Nasdaq’s intervention highlights how the liquidity standards it adopted in three years to stop stock manipulation in small IPOs still have loopholes that Chinese firms are exploiting. A company should have at most 300 investors with at least 100 shares each. This is a requirement to go public. The total amount must not exceed $2,500.

However, these requirements have not been sufficient in order to prevent trading manipulations in penny stocks. Because the Nasdaq is more popular than the New York Stock Exchange for small Chinese companies, the latter has historically been the home of hot technology startups. This is an image these companies often try and project.

“Almost all of these microcap-IPOs are’story stocks’, where promoters try convincing unsophisticated retail investors this could be the next. Moderna (NASDAQ:) Or this could be the next Facebook (NASDAQ :),” Jay Ritter, a University of Florida professor that studies IPOs, said Jay Ritter.
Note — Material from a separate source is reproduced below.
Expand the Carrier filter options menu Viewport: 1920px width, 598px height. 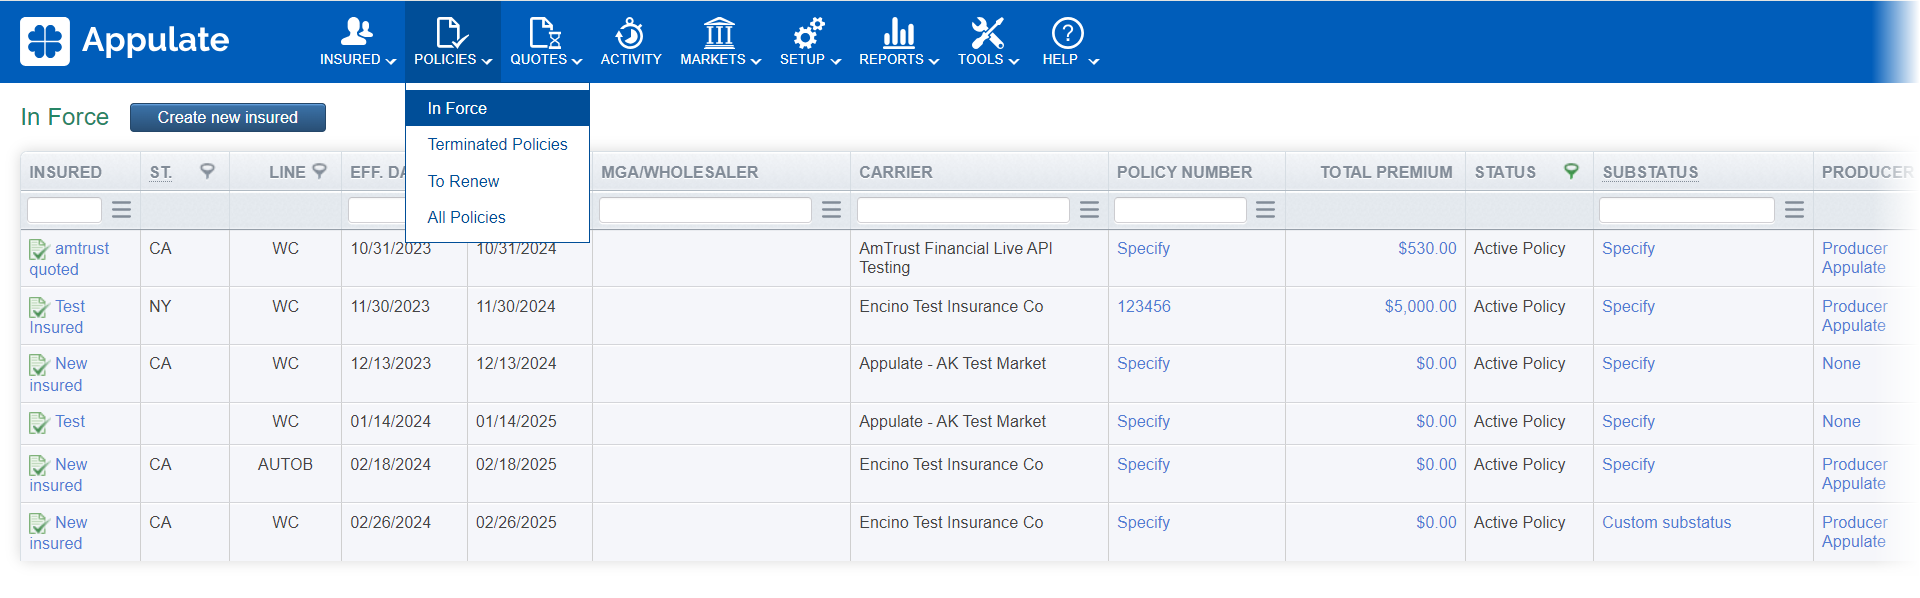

According to Dealogic there have been 57 listings by small Chinese companies in five years. This is an increase from the 17 listings in five years prior. Despite the U.S. IPO Market facing its worst drought since nearly two decades, nine such listings have been made this year. This was despite market volatility fueled in part by the Federal Reserve raising interest rate to combat inflation.

McClory stated that the trend highlights the looser regulatory requirements in the United States for listing than in China. McClory stated that listing onshore in China is almost impossible for these companies and that the Hong Kong markets are now completely closed.

News Source and Credit

Stocksak Editorial

We are a financial blog that covers topics such as investing, saving, spending, and earning more money. Please feel free to peruse our site and read any of the articles that catch your interest.

Related Articles

Leave a Reply

Your email address will not be published.